To solve a system xb = a
with a non-symmetric, non-invertible matrix b
, you can either rely on mridivide()
, which is done via factorization of b
with Gauss elimination, or pinv()
, which is done via Singular Value Decomposition, and zero-ing of the singular values below a (default) tolerance level.
Here is the difference (for the case of mldivide
): What is the difference between PINV and MLDIVIDE when I solve A*x=b?
When the system is overdetermined, both algorithms provide the
same answer.
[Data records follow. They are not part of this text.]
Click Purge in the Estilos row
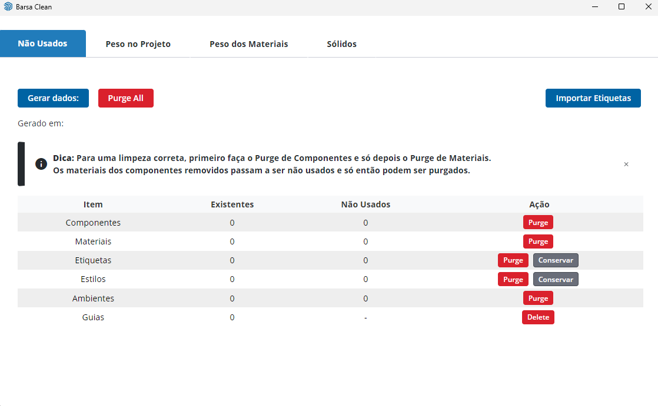Viewport: 658px width, 406px height. (513, 279)
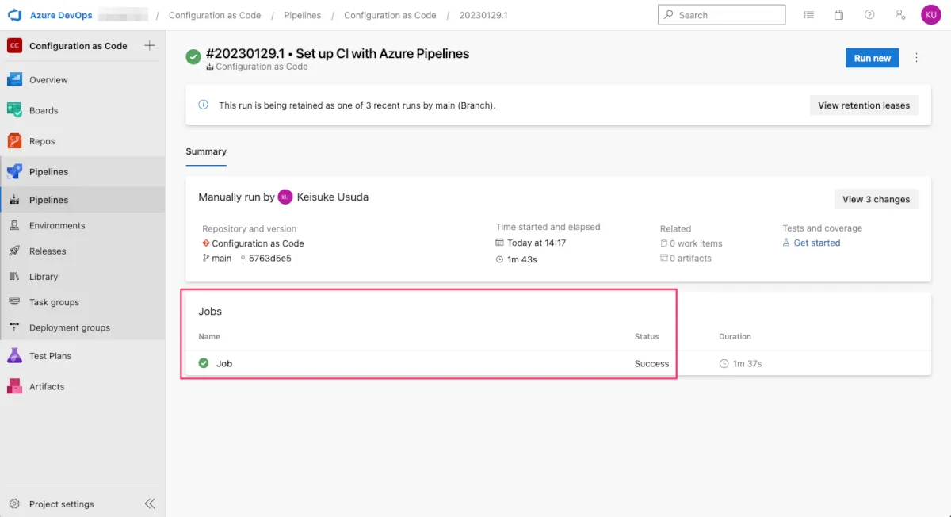951x517 pixels.
Task: Expand the Pipelines section in sidebar
Action: pyautogui.click(x=48, y=171)
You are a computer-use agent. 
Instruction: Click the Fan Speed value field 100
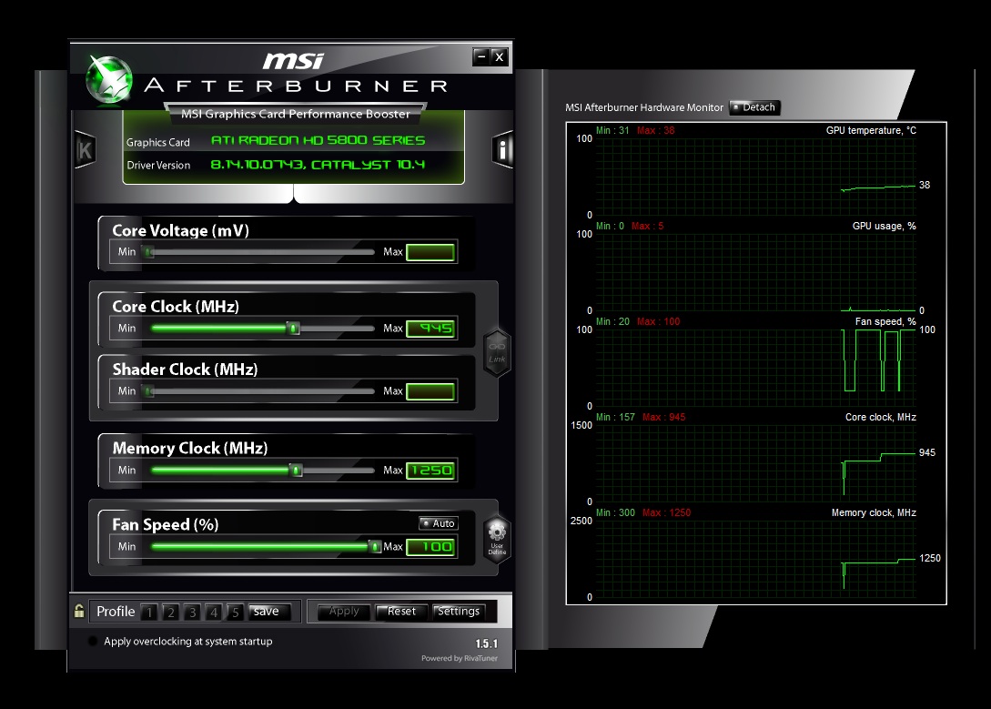[x=430, y=547]
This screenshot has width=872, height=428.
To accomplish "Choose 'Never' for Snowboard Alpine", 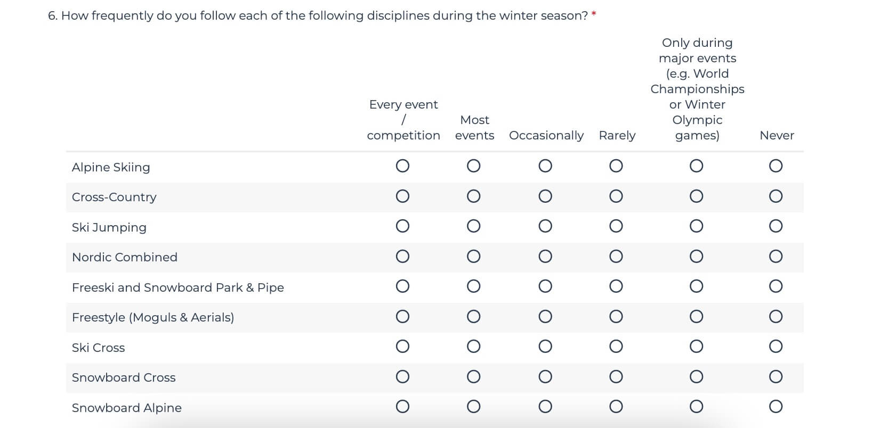I will click(x=776, y=407).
When the system is underdetermined, PINV will return the
solution x, that has the minimum norm (min NORM(x)). MLDIVIDE will
pick the solution with least number of non-zero elements.
In your example:
% solve xb = a
a = [1,2,3,4,5,6,7,8,9,1,2,3,4,5,6,7,8,9];
b = ones(25, 18);
the system is underdetermined, and the two different solutions will be:
x1 = a/b; % MRDIVIDE: sparsest solution (min L0 norm)
x2 = a*pinv(b); % PINV: minimum norm solution (min L2)
>> x1 = a/b
Warning: Rank deficient, rank = 1, tol = 2.3551e-014.
ans =
5.0000 0 0 ... 0
>> x2 = a*pinv(b)
ans =
0.2 0.2 0.2 ... 0.2
In both cases the approximation error of xb-a
is non-negligible (non-exact solution) and the same, i.e. norm(x1*b-a)
and norm(x2*b-a)
will return the same result.
What is MATLAB doing?
A great break-down of the algorithms (and checks on properties) invoked by the '\' operator, depending upon the structure of matrix b
is given in this post in scicomp.stackexchange.com. I am assuming similar options apply for the /
operator.
For your example, MATLAB is most probably doing a Gaussian elimination, giving the sparsest solution amongst a infinitude (that's where the 5 comes from).
What is Python doing?
Python, in linalg.lstsq
uses pseudo-inverse/SVD, as demonstrated above (that's why you get a vector of 0.2's). In effect, the following will both give you the same result as MATLAB's pinv()
:
from numpy import *
a = array([1,2,3,4,5,6,7,8,9,1,2,3,4,5,6,7,8,9])
b = ones((25, 18))
# xb = a: solve b.T x.T = a.T instead
x2 = linalg.lstsq(b.T, a.T)[0]
x2 = dot(a, linalg.pinv(b))
a/b finds the least square solution to the system of linear equations bx = a
if b is invertible, this is a*inv(b), but if it isn't, the it is the x which minimises norm(bx-a)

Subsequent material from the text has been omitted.